(Data provided begins)
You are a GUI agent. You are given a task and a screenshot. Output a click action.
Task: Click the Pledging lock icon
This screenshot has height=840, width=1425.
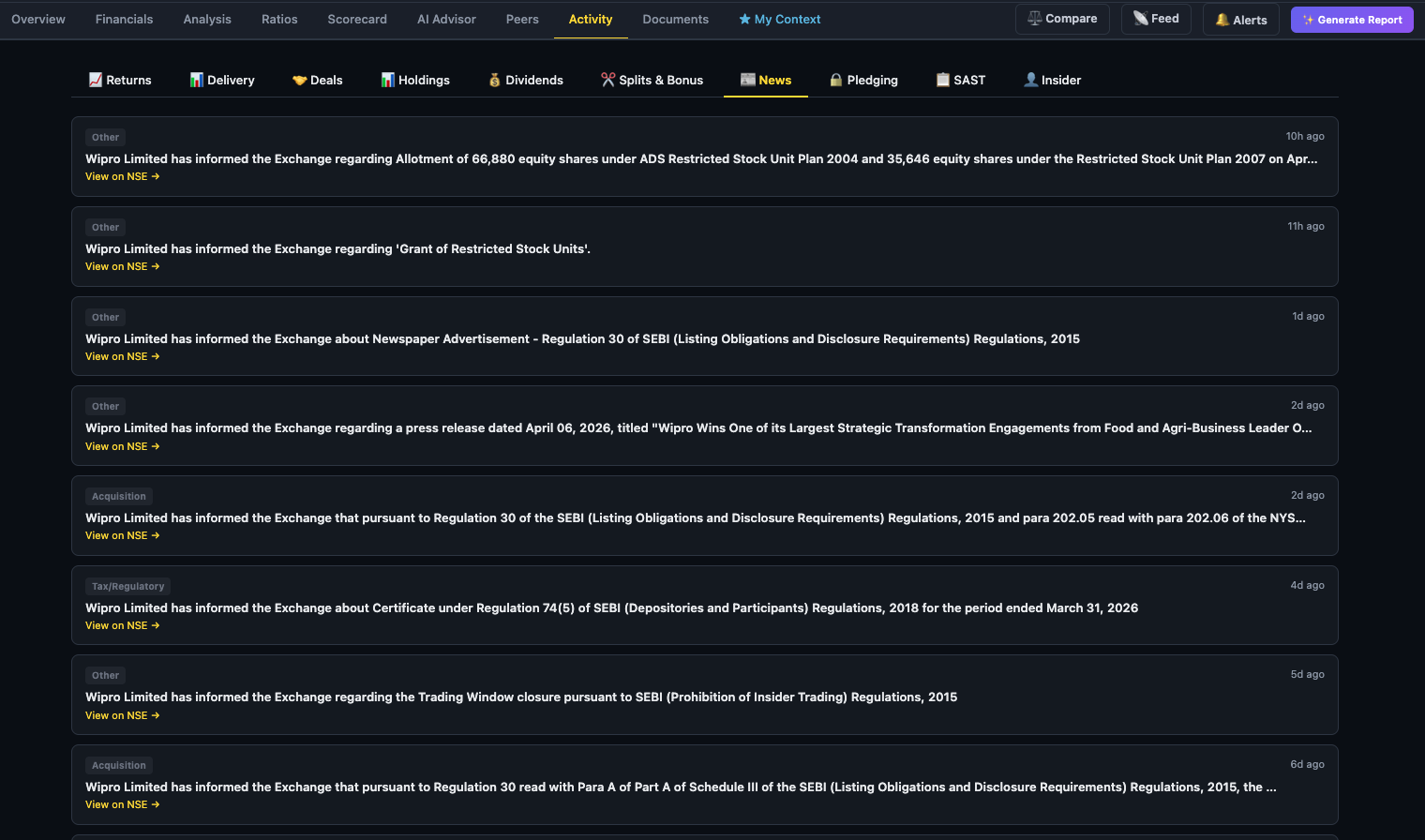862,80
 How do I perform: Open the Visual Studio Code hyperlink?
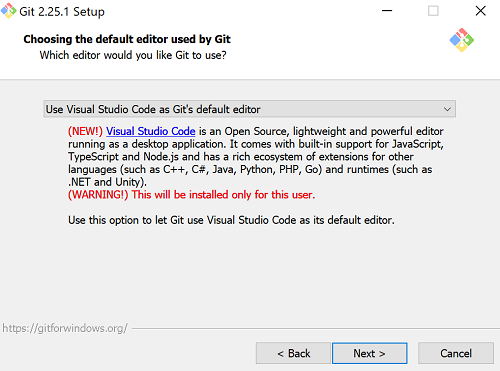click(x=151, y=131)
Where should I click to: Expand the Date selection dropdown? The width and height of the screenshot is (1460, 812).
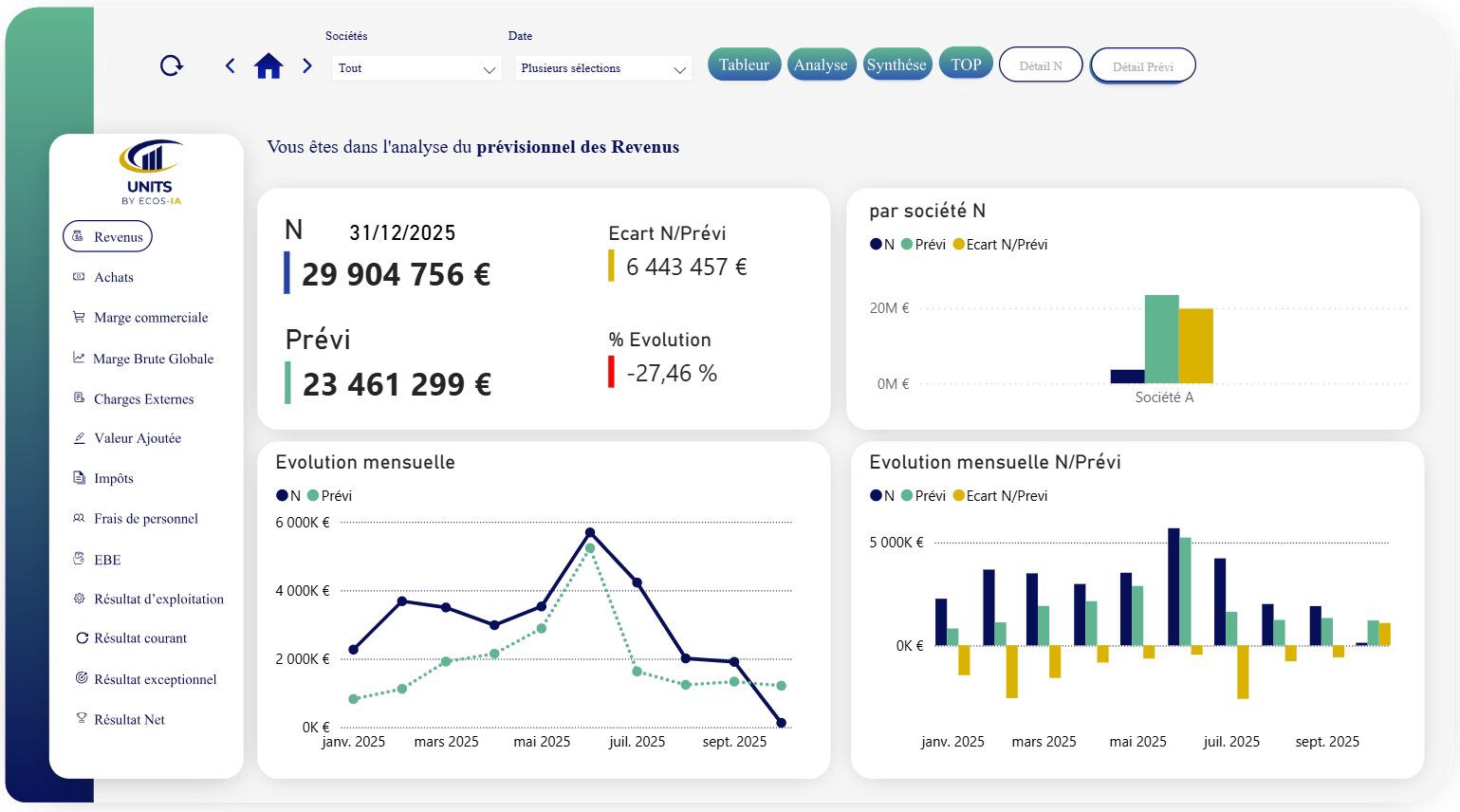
(Data provided ends)
### Work to be completed:
Return the material verbatim; the images are not to appear in the copy.

### Answer to the exercise:
You are a GUI agent. You are given a task and a screenshot. Output a click action.
Task: Click the Pledging lock icon
This screenshot has height=840, width=1425.
862,80
 How do I perform: Open the Visual Studio Code hyperlink?
click(x=151, y=131)
Where should I click to: Expand the Date selection dropdown? The width and height of the screenshot is (1460, 812).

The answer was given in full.